Matters Relating To Our Capital Stock

     .    There is no public trading market for our common stock, and no public
          trading market may ever develop

          There is no public market for our common stock or other securities,
          and we cannot give you any assurance that any active or liquid public
          market for our common stock will develop or be sustained at any time
          in the future. Our common stock does not now, and may never qualify
          for, quotation or listing on any over-the-counter market or on any
          exchange.

     .    In the absence of a public market for our common stock, your ability
          to sell our common stock will limited to privately negotiated
          transactions, and you will face difficulties in finding purchasers for
          your shares

          In the absence of a public market for our common stock on an over-the-
          counter market or an exchange, you will not be able to sell any common
          shares or other securities you may hold in Clean Energy through normal
          brokerage channels, and your ability to sell these securities will be
          limited to privately negotiated transactions. You will likely face
          difficulties in finding a purchaser for your shares, particularly in
          view of our limited operating history, our absence of revenues,
          profits and dividends, our need for additional capital, your position
          as a minority stockholder, and the other risk factors discussed in
          this report relating

                                      -20-
<PAGE>

          to an investment in our common stock. Lenders will also not readily
          accept your shares as collateral for these same reasons. Also, our
          company and our officers, directors, stockholders and agents are under
          no obligation to purchase these shares from you. As a result of these
          factors, you may not be able to sell or liquidate these shares should
          you need to do so due to a financial emergency or other exigent
          circumstances, including your death or disability. Moreover, if you do
          find a purchaser for your shares, the price you receive may be less
          than the price you believe to be warranted. Consequently, you should
          consider any common shares or other securities you hold in Clean
          Energy only as an illiquid long-term investment.

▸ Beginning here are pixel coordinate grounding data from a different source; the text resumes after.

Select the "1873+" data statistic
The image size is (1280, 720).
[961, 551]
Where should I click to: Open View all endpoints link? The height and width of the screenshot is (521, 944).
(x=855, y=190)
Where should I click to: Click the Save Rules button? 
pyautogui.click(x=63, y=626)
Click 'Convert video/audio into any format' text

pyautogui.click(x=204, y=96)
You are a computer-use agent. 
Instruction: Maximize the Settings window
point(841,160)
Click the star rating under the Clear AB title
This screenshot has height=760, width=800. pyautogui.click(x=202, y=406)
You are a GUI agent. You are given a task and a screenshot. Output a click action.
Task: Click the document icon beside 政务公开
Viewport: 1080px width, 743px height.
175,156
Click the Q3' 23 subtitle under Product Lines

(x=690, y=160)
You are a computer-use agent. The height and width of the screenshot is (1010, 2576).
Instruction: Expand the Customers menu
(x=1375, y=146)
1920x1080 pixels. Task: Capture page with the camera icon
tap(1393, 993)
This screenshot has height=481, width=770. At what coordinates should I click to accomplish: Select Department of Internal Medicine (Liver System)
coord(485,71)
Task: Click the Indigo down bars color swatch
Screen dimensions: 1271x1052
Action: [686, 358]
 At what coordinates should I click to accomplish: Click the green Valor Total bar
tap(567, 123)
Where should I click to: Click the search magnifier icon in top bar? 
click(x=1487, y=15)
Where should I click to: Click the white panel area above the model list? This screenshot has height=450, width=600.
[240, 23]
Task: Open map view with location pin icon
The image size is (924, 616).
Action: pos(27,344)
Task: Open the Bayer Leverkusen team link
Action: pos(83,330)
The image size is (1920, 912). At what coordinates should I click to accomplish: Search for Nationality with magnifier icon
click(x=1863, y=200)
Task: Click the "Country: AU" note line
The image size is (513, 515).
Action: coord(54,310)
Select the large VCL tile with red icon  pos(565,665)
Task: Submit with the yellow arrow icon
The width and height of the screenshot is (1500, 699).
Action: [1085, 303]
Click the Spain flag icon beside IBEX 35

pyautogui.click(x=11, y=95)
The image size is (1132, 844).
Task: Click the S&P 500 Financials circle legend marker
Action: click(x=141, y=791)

     .    Our common stock may never be quoted on the OTC Bulletin Board

          Although we have promised some of our stockholders that we would use
          our best efforts to procure a market makers to file a Form 15c2-11
          application with the NASD in order to quote our common stock on the
          OTC Bulletin Board, we have not procured any sponsoring market maker
          to date, and we cannot give you any assurance that we will be able to
          procure a sponsoring market maker or that an active or liquid public
          market for our common stock will develop or be sustained if the NASD
          eventually accepts our common stock for quotation.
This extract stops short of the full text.